**WORK TO COMPLETE**
Lines in the listing below that contain the string "agent" are to be found and copied.

========

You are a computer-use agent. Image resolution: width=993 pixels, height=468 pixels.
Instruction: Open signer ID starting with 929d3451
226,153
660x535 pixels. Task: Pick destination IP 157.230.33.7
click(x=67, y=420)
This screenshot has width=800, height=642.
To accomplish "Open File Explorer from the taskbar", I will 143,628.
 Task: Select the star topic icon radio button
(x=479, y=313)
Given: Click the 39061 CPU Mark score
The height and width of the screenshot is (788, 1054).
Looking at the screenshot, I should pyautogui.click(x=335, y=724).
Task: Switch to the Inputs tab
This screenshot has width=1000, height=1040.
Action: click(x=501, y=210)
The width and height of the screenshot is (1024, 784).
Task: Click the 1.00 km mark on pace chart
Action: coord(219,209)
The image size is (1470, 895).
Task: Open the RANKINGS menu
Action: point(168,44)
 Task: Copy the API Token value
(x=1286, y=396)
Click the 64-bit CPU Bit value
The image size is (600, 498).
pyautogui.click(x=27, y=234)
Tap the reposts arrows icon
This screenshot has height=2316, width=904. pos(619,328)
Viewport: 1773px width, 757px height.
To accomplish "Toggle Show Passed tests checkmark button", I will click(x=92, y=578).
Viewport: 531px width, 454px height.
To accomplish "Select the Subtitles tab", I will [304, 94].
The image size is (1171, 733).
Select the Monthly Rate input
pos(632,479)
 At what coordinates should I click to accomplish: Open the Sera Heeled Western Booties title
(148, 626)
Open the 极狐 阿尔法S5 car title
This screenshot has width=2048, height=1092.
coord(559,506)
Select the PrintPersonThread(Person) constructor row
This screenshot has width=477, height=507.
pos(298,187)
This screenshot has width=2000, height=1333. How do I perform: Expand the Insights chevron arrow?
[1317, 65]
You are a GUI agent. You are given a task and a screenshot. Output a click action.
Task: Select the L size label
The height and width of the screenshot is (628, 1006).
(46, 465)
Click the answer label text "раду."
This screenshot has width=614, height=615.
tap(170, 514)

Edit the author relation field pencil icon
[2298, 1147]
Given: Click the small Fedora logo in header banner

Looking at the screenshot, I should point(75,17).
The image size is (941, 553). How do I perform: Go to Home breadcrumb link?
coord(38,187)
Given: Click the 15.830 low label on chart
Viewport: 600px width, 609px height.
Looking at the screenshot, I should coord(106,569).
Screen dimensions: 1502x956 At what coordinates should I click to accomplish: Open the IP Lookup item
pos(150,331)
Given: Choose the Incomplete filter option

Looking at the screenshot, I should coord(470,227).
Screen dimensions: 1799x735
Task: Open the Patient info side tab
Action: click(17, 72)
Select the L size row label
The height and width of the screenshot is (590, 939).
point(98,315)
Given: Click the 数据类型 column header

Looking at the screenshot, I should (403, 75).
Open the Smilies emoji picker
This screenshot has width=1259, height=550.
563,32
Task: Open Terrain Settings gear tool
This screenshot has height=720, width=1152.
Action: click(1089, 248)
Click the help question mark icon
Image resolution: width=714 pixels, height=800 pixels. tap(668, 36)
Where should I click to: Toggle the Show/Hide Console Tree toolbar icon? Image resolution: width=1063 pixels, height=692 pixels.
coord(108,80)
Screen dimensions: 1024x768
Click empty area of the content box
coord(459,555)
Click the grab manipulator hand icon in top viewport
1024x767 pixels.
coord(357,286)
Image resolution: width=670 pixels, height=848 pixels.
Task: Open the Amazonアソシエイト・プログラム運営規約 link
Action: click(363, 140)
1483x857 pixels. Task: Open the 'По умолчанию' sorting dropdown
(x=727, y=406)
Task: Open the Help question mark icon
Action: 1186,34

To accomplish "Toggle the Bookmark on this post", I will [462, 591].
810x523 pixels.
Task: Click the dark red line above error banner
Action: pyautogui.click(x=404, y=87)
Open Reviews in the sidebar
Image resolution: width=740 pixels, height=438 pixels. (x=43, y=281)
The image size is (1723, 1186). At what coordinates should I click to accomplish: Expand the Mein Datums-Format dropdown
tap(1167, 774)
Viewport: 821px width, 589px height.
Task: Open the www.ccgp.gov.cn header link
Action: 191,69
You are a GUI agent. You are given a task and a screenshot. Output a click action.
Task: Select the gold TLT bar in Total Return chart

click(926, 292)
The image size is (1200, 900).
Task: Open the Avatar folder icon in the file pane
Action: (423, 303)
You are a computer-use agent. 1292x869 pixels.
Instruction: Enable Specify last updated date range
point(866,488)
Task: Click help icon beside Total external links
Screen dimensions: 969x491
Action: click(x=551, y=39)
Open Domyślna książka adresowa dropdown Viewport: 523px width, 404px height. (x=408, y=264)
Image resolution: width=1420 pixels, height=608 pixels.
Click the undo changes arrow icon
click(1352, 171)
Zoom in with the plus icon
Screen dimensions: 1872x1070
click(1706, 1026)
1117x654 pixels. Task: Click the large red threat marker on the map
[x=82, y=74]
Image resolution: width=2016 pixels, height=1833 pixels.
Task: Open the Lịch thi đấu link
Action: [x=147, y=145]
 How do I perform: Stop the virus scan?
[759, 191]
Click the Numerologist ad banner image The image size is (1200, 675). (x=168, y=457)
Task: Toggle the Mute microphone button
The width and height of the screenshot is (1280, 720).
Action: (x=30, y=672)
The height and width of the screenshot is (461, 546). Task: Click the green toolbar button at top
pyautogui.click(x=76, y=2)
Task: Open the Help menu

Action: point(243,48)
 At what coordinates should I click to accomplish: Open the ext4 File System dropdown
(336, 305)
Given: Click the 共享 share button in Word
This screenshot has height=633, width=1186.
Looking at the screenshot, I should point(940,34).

========

**RESPONSE TO THE EXERCISE**
You are a computer-use agent. Image resolution: width=993 pixels, height=468 pixels.
You are a GUI agent. You are given a task and a screenshot. Output a click action.
You are a GUI agent. You are given a task and a screenshot. Output a click action.
You are a computer-use agent. 1292x869 pixels.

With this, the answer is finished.